By Amit Agnihotri, IANS,
Dibrugarh (Assam) : The railways are battling time and resource crunch to complete the country’s longest 4.94 km rail-cum-road-bridge across the mighty Brahmaputra at Bogibeel that will provide connectivity to upper Assam and Arunachal Pradesh and cut down by 10 hours access to the border with China.
The railways say they hope to complete the bridge by 2015. The bridge is set to strengthen national security as it would reduce time to reach the China border by around 10 hours in case troops and supplies have to be moved, officials say.
There are concerns over the delay in the Rs. 3,230-crore project as the rising cost of construction, combined with a resource crunch, could push the final cost to around Rs 4,000 crore (800 USD).
According to officials, the bridge will also provide connectivity to around five million people residing in upper Assam and Arunachal Pradesh.

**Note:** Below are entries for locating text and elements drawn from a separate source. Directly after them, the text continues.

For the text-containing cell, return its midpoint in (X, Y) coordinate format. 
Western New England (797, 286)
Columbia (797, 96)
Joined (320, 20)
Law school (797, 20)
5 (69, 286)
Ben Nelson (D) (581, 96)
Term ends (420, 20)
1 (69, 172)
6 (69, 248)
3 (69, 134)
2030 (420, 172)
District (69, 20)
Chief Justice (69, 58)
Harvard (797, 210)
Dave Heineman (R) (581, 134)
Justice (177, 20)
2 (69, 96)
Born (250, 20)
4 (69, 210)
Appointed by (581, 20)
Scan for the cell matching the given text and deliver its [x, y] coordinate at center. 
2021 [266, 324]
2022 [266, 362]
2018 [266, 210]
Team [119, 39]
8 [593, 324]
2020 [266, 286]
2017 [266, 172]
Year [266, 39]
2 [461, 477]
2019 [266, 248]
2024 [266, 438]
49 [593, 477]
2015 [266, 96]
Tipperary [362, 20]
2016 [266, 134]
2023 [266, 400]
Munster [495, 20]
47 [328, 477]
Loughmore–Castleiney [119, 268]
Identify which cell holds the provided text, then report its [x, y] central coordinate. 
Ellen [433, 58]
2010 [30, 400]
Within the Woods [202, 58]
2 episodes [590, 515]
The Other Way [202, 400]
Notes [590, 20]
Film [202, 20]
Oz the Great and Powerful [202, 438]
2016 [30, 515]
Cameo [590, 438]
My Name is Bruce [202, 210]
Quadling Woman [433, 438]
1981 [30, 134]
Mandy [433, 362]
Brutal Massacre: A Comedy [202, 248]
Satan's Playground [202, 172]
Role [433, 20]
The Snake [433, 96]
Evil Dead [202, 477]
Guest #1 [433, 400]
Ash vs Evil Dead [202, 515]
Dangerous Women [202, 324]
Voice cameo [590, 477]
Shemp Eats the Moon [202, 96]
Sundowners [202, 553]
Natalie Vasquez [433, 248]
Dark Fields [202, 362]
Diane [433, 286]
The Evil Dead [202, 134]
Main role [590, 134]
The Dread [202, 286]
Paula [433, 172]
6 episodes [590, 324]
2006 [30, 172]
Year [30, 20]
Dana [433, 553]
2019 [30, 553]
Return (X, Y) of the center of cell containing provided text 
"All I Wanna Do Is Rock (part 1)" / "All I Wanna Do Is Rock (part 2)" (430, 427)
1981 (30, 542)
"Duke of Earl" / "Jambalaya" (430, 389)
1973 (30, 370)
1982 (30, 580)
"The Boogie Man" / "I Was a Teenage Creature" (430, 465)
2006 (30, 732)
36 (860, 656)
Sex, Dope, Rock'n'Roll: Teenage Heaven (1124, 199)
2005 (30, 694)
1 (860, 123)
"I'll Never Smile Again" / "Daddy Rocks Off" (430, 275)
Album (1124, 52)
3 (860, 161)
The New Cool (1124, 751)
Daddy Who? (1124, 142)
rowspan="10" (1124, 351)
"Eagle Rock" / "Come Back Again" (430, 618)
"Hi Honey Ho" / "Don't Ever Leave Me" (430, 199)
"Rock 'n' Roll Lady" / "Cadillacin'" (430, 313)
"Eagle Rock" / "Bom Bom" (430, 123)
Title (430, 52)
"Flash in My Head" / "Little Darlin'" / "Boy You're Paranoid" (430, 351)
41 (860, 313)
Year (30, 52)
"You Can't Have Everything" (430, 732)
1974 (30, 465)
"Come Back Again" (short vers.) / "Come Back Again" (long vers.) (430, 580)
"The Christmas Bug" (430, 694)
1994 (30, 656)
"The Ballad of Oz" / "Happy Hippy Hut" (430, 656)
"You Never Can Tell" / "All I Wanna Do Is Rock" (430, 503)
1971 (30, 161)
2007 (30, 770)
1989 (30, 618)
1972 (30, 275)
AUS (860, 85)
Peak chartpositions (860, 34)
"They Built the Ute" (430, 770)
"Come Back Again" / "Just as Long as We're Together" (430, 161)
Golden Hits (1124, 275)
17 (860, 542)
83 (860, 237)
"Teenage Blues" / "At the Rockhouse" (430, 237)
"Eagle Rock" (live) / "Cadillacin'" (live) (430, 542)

Once completed, the Bogibeel bridge would have an edge over the Tezpur bridge, which is around 300 km downstream, in providing connectivity to the people of upper Assam and Arunachal Pradesh, officials said.
Construction work can only be carried out from mid-November to mid-March as rains in the remaining period swell the mighty river.
“We hope to complete the project by 2015,” chief engineer Ajit Pandit told IANS.
Though the foundation stone of the Bogibeel bridge project was laid by former prime minister Atal Bihari Vajpayee in 2002, the pace of work got a boost only after it got the status of national project in 2007 and central funds started flowing.
The project flows from the Assam Accord signed Aug 15, 1985, between the centre and the representatives of the All Assam Students Union and the All Assam Gana Sangram Parishad that had spearheaded a decade-long movement against the influx of Bangladeshis into the northeastern state.
Engineers involved in the project said latest technology is being used to build the superstructure of the bridge, which will be largely maintenance-free.
Hoping to commission the Bogibeel bridge in the next three years, the railways have started conversion work from metre gauge to broad gauge on the 32-km link from Dhamalgaon to Sisibargaon on the north bank of the river.
A 44-km rail link on the south bank of the river between Chalkhowa and Moranhat has also been commissioned.
As the width of the river at the bridge site is around 10 km, two guide bunds on both the north and south banks have been constructed at a cost of Rs 800 crore to regulate the flow of the river. Guide bunds are protection walls to regulate the flow of the river.